Australian Foreign Minister Julie Bishop says the people responsible for shooting down Malaysia Airlines flight MH17 over eastern Ukraine two years ago could be known by the end of 2016 and will be prosecuted.
Bishop told Australia's ABC TV on October 2 that "by the end of the year, maybe early next year, the list of those that we believe should be held accountable will be confirmed and then there must be a prosecution."
International investigators said in a report on September 28 that the plane with 298 people on board was downed by a Russian-made missile fired from territory in Ukraine's Donbas region that is controlled by Russia-backed separatists.
Although most of the victims were Dutch, there were also 28 Australians who perished in the crash.
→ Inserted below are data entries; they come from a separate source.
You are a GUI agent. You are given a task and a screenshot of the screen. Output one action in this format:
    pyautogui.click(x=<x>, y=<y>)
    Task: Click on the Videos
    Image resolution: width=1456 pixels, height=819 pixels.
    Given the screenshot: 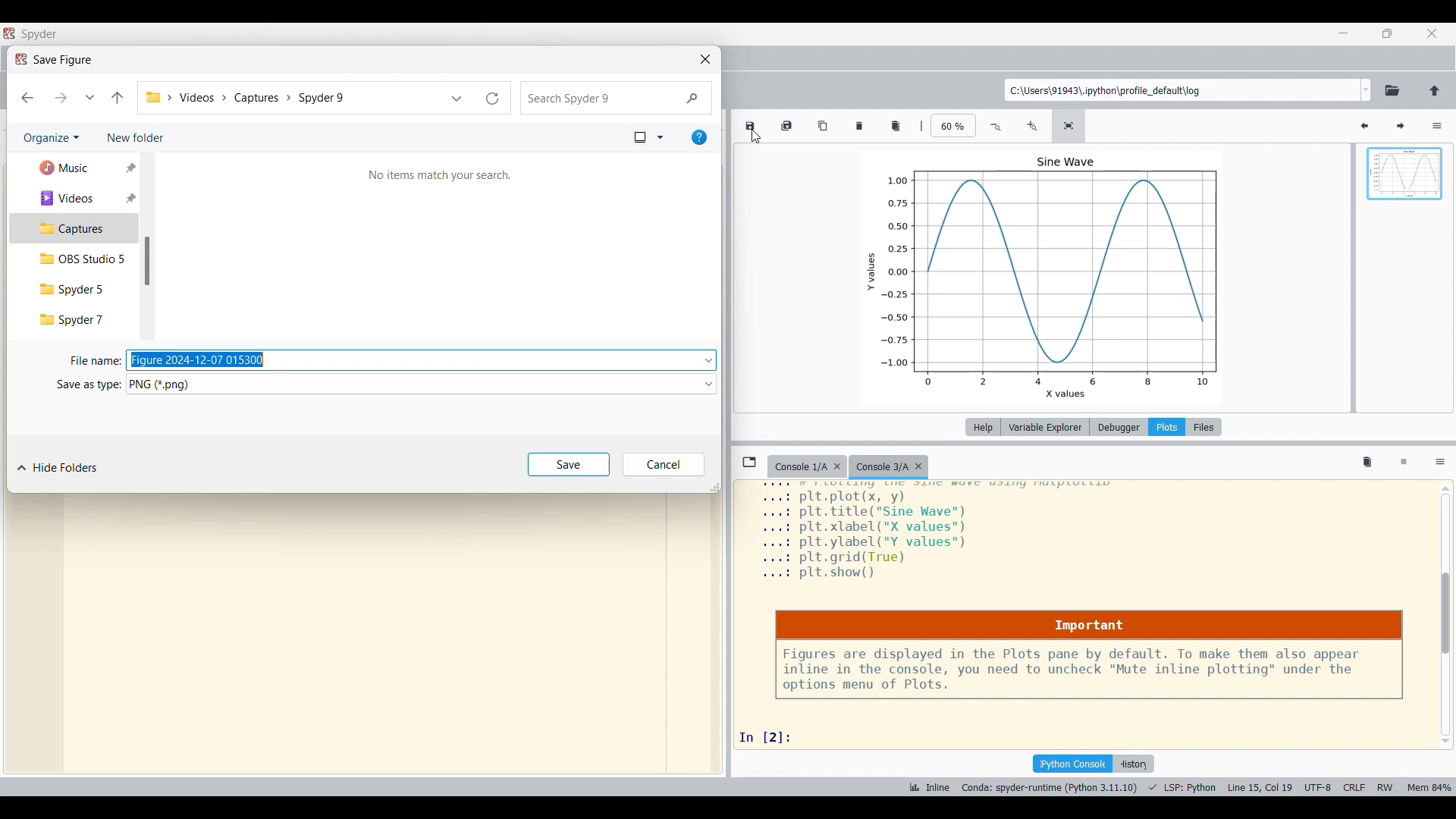 What is the action you would take?
    pyautogui.click(x=76, y=198)
    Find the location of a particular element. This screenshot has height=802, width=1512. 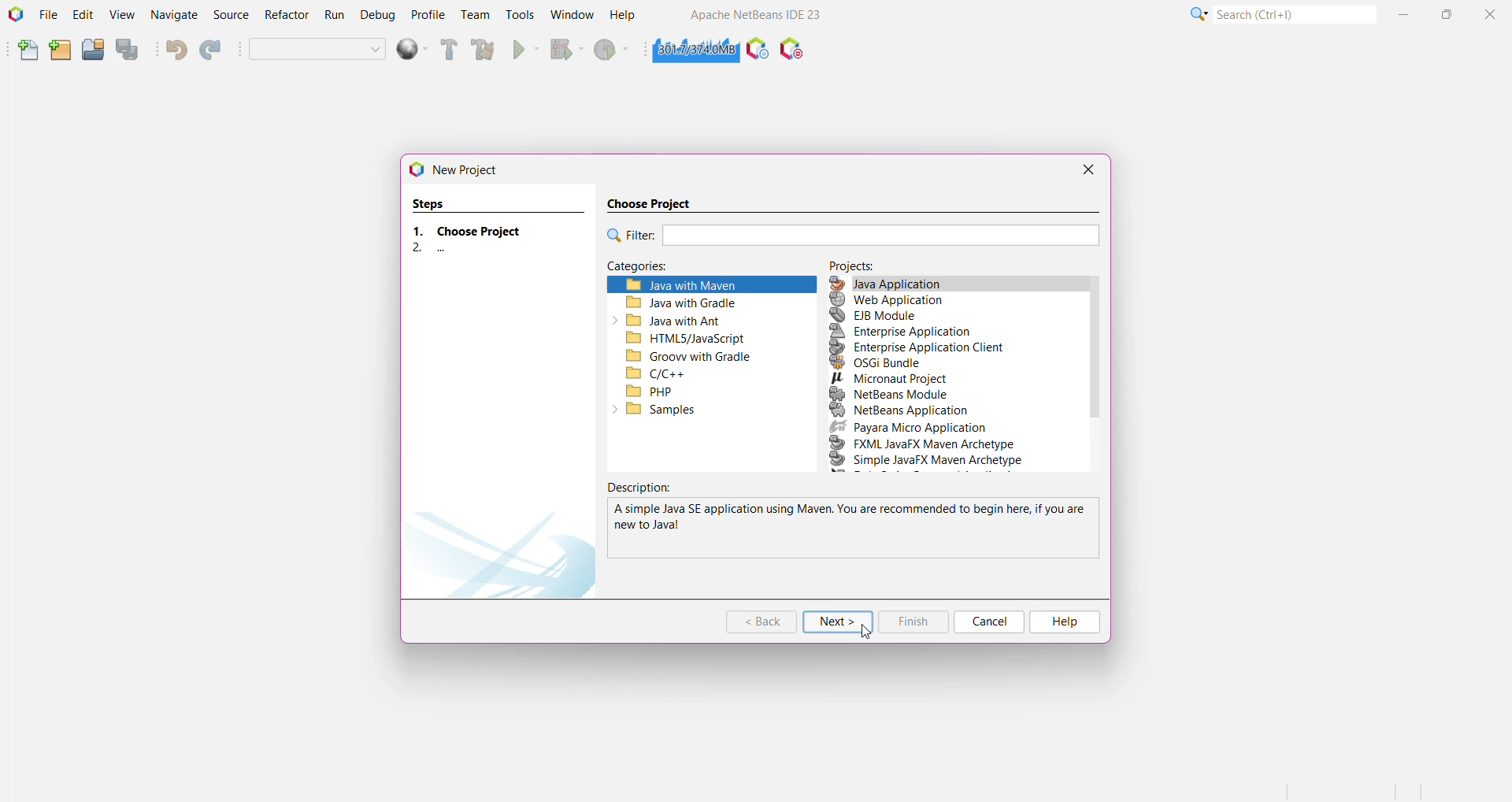

View is located at coordinates (122, 17).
Moscow has questioned the investigators' findings and called them "preliminary," countering earlier that Ukraine's military shot down the plane.
Bishop said the findings counter Moscow's suggestion that the flight, en route from Amsterdam to Kuala Lumpur in July 2014, was brought down by Ukraine's military rather than the separatists.
Bishop said Russian theories on how the plane was downed were "improbable, implausible."
She said if Russia vetoed a UN-backed prosecution of the suspects than a "Lockerbie-style prosecution" was possible, a reference to a tribunal set up to try suspects in the 1988 bombing of a PanAm flight over Lockerbie, Scotland.